It's still a long road to the Republican presidential convention this summer in Cleveland. But billionaire businessman Donald Trump could turn his early momentum into the GOP nomination, if none of his rivals can break out of his shadow and offer a viable alternative, said former Republican National Committee Chairman Michael Steele, a day after Tuesday's New Hampshire primary.
After being edged out by Sen. Ted Cruz of Texas in the Iowa caucuses, Trump got his first win in New Hampshire, with 35.3 percent of the vote, more than doubling the 15.8 percent tally of Ohio Gov. John Kasich, who jumped into a second. Cruz finished New Hampshire at 11.7 percent, in a virtual tie with former Florida Gov. Jeb Bush at 11.1 percent.
"As long all those folks stay bunched together, Trump is going to ride this pony all the way Ohio and the convention, and there will be very little folks can do to stop him," Steele told CNBC's "Squawk Box" on Wednesday.
Sen. Marco Rubio, who failed to turn his strong third place Iowa finish into New Hampshire success, came in fifth place with 10.5 percent, followed by New Jersey Gov. Chris Christie at 7.4 percent, who went home to take what he called a "deep breath."
"[Christie] set up the reset in this race by taking down Marco Rubio, by exposing Marco Rubio in such a way that put Marco in fifth," Steele argued, referring to how Christie called out Rubio in Saturday's debate for being too scripted.
Many GOP pundits, Steele included, were questioning whether Christie would drop out of the race.
"Trump is ahead. There's no question about that," said Kay Bailey Hutchison, a former Republican senator from Texas in a separate "Squawk Box" interview. "[But] I think as other candidates go away and there is a smaller group on the other side you are going to see a much closer race."

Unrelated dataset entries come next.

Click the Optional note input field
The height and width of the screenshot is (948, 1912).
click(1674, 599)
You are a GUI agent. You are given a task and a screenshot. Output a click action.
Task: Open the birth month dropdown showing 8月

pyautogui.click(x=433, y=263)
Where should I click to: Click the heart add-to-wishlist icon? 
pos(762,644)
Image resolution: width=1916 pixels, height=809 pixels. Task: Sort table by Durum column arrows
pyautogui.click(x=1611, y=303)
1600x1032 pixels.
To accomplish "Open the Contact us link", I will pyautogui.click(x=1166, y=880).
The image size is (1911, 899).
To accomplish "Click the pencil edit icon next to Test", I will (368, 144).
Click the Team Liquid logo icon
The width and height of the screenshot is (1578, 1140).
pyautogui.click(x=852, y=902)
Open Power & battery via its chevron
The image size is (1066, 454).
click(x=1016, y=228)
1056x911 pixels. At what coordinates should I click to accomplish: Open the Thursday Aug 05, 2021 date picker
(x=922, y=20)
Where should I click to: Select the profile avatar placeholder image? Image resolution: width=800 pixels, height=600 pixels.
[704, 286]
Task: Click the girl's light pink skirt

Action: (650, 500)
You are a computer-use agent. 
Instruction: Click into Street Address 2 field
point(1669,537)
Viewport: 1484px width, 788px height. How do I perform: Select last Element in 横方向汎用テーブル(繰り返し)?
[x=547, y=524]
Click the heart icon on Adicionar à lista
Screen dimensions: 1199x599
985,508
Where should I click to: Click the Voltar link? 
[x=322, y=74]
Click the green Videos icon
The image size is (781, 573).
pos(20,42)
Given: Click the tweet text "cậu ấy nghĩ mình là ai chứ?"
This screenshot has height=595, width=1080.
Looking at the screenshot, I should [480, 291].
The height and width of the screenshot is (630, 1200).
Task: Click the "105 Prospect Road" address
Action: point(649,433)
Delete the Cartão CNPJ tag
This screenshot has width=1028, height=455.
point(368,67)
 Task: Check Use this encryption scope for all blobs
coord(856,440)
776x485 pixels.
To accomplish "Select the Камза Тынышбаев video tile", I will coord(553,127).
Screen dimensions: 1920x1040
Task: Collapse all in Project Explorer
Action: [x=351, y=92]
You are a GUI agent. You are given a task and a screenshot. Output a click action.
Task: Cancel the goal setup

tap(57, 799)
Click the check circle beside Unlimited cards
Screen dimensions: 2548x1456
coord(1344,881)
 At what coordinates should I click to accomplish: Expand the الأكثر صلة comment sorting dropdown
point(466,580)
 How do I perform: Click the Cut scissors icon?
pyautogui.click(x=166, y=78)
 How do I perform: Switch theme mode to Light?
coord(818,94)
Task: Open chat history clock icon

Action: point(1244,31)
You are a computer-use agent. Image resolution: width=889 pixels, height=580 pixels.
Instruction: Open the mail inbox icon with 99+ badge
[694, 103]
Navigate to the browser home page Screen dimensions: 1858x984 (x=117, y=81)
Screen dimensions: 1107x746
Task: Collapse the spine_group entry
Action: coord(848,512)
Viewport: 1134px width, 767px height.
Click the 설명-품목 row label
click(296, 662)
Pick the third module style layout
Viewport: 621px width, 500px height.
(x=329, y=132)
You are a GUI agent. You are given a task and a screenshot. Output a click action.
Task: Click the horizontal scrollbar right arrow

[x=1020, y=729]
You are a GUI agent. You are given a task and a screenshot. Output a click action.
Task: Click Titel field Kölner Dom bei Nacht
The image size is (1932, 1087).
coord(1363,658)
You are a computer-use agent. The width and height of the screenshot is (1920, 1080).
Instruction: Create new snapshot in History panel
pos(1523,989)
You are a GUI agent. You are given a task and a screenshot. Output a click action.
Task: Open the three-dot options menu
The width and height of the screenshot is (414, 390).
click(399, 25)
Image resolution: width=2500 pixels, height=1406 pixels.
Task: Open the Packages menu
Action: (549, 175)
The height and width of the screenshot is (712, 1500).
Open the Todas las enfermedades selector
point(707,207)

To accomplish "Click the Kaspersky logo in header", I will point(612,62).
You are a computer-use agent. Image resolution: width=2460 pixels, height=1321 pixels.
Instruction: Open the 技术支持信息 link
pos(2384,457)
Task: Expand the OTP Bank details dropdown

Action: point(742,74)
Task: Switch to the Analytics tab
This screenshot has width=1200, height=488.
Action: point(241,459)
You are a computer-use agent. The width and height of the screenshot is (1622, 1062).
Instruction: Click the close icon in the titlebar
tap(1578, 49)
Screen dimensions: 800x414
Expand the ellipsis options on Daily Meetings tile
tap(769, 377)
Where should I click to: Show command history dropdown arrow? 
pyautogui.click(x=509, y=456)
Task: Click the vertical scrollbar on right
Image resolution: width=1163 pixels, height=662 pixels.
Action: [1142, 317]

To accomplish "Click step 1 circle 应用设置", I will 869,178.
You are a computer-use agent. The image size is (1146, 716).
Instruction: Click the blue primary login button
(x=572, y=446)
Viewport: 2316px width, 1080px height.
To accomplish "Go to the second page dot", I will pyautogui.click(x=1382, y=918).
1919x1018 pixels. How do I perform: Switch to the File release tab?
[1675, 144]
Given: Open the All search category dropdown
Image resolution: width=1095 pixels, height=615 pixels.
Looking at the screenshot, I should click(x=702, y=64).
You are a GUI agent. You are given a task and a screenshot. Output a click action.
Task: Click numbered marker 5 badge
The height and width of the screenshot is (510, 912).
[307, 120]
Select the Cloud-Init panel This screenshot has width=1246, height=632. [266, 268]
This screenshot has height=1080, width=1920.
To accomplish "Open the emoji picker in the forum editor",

With New Hampshire and Iowa in the rearview mirror, the candidates left standing look next to the nominating contests in Nevada and South Carolina later this month and Super Tuesday on March 1.
"We're not going to see a true trend until March 1st," said Hutchison, who feels Bush still has a chance.
Steele agrees. "Bush has a good ground game in South Carolina. If posts well — a third place, even a second place finish behind Trump — then it's a whole other reset."
J.C. Watts, a former Republican congressman from Oklahoma, said on "Squawk Box" Wednesday that Bush may have more staying power than Kasich because the former Florida governor has more resources to deploy in upcoming nominating states.
As for Trump, Watts said, "Donald Trump, I think, probably finds it a little more difficult in a place like South Carolina, where Jeb and Kasich and Cruz and Rubio … would find it a little more comforting."
The RealClear Politics polling aggregator showed that Trump had big lead in South Carolina, with 36 percent support, followed by Cruz at 19.7 percent, Rubio at 12.7 percent, and Bush at 10 percent. While Kasich had only 2 percent support, it's worth noting the polling data were from late January, before Iowa and New Hampshire.